The body doesn’t move. I don’t expect it to, and yet I’m transfixed all the same. My eyes search the thick block of a neck for the slightest vibration that would indicate a flow of blood beneath the skin. The skin itself is enough to intrigue me, cast in a pallor that no virulent illness could begin to imitate. It is this shade, this absence of color that makes the deep bruises beneath the jaw stand out, curving in a mockery of the smile that still graces the frozen features of the dead man’s face.

A push from behind forces me to take a step forward, my heel slipping on the greasy cobbles. It is a small group of onlookers gathered around the scene, but no one lingers for more than a passing glance. The poor man has nothing to recommend him. See there? The scuffs on his boots? And look at the patches on his coat, the fabric worn so thin it could lead a double life as a strip of cheesecloth. And what about his face? Oh, it’s not a handsome one. A face that could earn naught but a mother’s love, as is often said. And so the pedestrian moves on, their pace quickening until the shout of a seller or the rumble of a passing dray erases the memory of the dead man from their mind.

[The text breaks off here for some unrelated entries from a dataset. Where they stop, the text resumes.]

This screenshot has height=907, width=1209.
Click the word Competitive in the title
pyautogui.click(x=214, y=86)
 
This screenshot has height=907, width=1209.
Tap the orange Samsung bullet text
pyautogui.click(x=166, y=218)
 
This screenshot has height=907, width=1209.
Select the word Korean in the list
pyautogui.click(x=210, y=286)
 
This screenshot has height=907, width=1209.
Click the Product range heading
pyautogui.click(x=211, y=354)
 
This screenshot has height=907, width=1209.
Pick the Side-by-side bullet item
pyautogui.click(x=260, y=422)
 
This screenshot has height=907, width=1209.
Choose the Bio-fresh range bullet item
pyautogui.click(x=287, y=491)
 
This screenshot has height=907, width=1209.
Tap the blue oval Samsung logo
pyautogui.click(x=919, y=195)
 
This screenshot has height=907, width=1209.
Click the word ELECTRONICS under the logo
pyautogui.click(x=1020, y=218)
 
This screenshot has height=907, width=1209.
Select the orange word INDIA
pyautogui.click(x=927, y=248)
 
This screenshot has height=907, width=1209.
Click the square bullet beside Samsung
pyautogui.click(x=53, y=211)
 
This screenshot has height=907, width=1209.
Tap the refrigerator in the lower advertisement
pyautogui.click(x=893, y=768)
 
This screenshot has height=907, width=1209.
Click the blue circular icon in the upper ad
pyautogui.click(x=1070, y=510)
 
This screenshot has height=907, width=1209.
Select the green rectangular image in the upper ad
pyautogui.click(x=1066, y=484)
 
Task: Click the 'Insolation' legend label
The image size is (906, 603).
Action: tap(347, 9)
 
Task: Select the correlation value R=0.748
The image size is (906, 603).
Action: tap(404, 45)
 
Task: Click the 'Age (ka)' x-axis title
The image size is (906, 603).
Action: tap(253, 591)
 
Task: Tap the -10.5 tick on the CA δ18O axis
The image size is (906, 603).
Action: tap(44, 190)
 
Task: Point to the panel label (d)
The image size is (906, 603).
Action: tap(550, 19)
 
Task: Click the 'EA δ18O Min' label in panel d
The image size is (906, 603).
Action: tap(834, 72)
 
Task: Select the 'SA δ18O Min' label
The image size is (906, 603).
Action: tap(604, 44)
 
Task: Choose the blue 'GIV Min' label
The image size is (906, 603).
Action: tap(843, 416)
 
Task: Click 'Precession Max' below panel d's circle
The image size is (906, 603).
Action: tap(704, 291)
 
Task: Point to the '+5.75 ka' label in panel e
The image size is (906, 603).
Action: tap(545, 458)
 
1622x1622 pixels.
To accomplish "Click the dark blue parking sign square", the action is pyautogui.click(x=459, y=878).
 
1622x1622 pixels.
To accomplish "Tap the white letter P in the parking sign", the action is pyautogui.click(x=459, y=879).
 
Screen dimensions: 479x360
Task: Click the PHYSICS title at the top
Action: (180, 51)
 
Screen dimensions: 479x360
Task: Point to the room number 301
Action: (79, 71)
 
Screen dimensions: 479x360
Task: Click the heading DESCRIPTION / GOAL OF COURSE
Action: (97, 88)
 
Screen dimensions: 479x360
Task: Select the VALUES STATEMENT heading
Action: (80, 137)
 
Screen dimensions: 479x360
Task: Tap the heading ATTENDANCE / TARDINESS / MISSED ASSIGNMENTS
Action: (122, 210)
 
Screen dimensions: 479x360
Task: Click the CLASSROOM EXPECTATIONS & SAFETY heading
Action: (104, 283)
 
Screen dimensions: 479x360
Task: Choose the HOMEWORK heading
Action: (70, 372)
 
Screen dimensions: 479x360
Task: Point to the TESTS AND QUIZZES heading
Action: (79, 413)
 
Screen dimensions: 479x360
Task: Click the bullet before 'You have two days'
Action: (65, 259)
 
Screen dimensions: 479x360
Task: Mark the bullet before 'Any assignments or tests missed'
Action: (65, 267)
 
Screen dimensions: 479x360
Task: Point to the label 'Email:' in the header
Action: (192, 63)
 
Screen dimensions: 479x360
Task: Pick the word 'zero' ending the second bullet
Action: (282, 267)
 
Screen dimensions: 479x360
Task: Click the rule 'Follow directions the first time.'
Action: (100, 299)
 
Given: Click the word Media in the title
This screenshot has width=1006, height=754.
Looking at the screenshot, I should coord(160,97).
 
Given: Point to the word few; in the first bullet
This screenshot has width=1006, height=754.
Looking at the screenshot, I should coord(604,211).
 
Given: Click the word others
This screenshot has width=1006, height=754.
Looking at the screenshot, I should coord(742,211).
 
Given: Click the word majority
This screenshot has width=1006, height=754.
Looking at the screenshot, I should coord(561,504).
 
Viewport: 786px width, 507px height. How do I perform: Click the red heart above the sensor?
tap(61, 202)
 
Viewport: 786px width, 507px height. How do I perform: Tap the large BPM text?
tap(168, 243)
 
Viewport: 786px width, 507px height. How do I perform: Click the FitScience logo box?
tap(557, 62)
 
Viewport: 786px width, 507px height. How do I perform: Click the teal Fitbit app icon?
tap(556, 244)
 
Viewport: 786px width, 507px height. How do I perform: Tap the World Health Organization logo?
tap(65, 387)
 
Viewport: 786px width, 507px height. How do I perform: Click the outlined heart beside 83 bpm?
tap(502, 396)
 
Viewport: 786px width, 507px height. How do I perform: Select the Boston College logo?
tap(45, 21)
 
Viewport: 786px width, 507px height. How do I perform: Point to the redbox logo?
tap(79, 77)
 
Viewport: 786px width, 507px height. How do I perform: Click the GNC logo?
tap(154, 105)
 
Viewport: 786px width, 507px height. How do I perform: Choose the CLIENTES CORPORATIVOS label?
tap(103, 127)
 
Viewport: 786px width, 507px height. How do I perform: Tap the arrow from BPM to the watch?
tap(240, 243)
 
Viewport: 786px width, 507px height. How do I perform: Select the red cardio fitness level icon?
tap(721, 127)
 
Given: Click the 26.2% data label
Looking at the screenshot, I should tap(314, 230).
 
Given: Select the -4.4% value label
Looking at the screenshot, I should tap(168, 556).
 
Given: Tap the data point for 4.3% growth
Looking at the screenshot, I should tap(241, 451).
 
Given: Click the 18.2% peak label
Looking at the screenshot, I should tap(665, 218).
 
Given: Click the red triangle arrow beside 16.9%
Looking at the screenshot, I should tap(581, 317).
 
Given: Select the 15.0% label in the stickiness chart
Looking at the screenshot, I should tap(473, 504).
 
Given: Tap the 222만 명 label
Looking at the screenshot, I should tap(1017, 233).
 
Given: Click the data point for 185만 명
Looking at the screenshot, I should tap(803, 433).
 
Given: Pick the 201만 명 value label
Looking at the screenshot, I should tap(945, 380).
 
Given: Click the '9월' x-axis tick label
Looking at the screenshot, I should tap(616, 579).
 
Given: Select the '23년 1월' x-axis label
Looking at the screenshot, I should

I know that I shouldn’t stay very long myself. Another glance from the constable, and I wonder if I’ve already worn out my welcome. His uneasiness grows the longer I stand here, and when his partner finally joins him, there is a great deal of whispering, punctuated by more than a few looks in my direction.

Not only because I’m a woman, surely. But because I am a young woman, modestly dressed, wandering the streets before the first rays of the sun have touched the dome of St. Paul’s. And most shockingly of all, because the sight of a recently deceased man sprawled across the edge of the pavement does nothing to disturb my feminine sensibilities.

And why should it? There’s nothing particularly gruesome about the scene. No blood, no other visible marks or wounds apart from the row of dark bruises beneath the unshaven jaw. If the eyes weren’t open, gazing up at the channel of brightening sky, I could almost fool myself with the belief that he had simply passed out, that any moment, he’ll groan and grumble back to life, waving his hand to clear away the inebriated haze that settled on his mind some hours before dawn.

But he doesn’t move, and one of the constables takes the liberty of borrowing a tarpaulin from a local shopkeeper, the better to shield the inert form from view. Move along, my mind tells me. Nothing more to see. And though I’m tempted to argue, I put on my best show of moving on, of slipping into the crowd and allowing their rapid pace to carry me back toward home.

A simple left turn, the burgeoning river of pedestrians sweeping me along, and I couldn’t stop if my next breath depended on it. This early in the morning, and already the streets are swollen with people. And again I think of a river, ready to overflow its banks and spill into every crevice.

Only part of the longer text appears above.